別說薛寧成不信,就連多年一同浴血奮戰的武王,也不明就裏。

聽了兩人的說辭,薛寧成前來詢問皇帝的意思。

皇帝凝然不應,半晌,才問道:“寧成,若是你前線為將,俘虜的敵方大將,該當如何?”

“打啊!落到我薛寧成手裏,那敵方大將,可落不到個囫圇人。哪怕敵軍硬朗,不吐一字,我也不能讓他好過。當然,也有人處置方法會不同,比如,以金銀財物賄賂敵軍,讓他吐出些機密來。”薛寧成影射道。

“你覺得,他父子二人,是第二種情況?”皇帝問。

“不好說。但我就是不信,管臘人費心費力的將兩人抓了過去,問也不問理也不理,再給毫發無傷的放回來,圖什麼?”薛寧成皺眉道。

皇帝沉思。

“這邊管臘放了人,那邊管臘就開了戰。這中間可不隔多久時日啊。陛下,其中必有貓膩。”薛寧成認真道。

“那你的意思是?”皇帝問。

“不打不招,盼陛下應允。”薛寧成道。

皇帝陰沉著臉色,起身道:“朕先回去了,一會兒將丞相招來,由你二人秘審此事,不可對外聲張!”

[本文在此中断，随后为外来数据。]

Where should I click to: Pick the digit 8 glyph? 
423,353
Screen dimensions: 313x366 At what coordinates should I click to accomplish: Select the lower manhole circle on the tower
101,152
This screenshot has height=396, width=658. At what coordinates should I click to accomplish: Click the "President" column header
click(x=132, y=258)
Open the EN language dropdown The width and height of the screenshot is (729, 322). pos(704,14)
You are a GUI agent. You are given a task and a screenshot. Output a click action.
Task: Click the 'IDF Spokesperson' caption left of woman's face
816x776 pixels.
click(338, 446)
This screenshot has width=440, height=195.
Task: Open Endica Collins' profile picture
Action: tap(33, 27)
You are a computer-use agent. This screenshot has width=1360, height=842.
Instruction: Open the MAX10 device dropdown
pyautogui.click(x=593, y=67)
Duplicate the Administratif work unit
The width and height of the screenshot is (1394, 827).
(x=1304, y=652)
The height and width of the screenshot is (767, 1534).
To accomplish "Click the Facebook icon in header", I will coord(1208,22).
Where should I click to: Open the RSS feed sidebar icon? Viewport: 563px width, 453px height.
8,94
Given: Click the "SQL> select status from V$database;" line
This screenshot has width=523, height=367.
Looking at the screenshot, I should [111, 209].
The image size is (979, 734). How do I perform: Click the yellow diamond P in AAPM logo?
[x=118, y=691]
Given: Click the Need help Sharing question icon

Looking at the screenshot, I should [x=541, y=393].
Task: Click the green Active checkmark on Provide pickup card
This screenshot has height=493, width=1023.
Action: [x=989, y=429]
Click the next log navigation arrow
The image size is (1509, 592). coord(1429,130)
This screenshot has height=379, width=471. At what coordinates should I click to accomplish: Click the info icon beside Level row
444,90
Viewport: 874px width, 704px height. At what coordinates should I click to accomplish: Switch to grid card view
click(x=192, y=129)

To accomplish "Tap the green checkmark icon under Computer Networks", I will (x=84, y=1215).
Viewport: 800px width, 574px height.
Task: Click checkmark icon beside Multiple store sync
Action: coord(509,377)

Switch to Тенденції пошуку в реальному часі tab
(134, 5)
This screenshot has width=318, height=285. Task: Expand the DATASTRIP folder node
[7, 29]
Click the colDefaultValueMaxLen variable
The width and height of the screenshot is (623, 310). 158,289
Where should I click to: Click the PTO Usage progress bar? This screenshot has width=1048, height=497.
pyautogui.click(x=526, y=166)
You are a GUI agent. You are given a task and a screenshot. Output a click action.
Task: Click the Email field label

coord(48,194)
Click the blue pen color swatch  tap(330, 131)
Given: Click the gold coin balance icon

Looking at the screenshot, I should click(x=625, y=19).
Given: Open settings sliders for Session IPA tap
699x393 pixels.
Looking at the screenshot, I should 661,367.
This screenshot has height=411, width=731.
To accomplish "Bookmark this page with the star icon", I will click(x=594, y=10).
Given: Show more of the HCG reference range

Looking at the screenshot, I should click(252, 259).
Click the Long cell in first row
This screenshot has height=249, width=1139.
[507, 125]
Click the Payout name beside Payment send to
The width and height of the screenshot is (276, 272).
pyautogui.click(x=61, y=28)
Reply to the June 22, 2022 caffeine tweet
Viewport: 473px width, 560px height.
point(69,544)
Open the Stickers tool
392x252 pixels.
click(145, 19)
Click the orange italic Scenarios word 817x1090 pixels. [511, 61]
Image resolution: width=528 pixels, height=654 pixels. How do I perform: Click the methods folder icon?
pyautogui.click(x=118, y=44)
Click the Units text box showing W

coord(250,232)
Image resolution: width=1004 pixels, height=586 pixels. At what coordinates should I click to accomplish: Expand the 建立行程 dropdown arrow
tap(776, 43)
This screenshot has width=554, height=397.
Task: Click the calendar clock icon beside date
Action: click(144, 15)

皇帝同意了。他不信兩人的說辭,也不想背上,逼問大燕將士的罪過。所以要薛寧成秘審,由關佩山在一旁把握審訊分寸,到底是為胥北戰事立過功的人,不能責罰太重,以傷軍心。

魏旋北父子二人,在管臘處沒經過的嚴刑拷打,在京都統統經曆一遍。畢竟是軍 人硬漢,二人挺了過來,說辭不變。

他們所說句句屬實,雖然連自己都覺得不可思議。

現在他們似乎有些懂了,也許這就是管臘人的挑撥之計。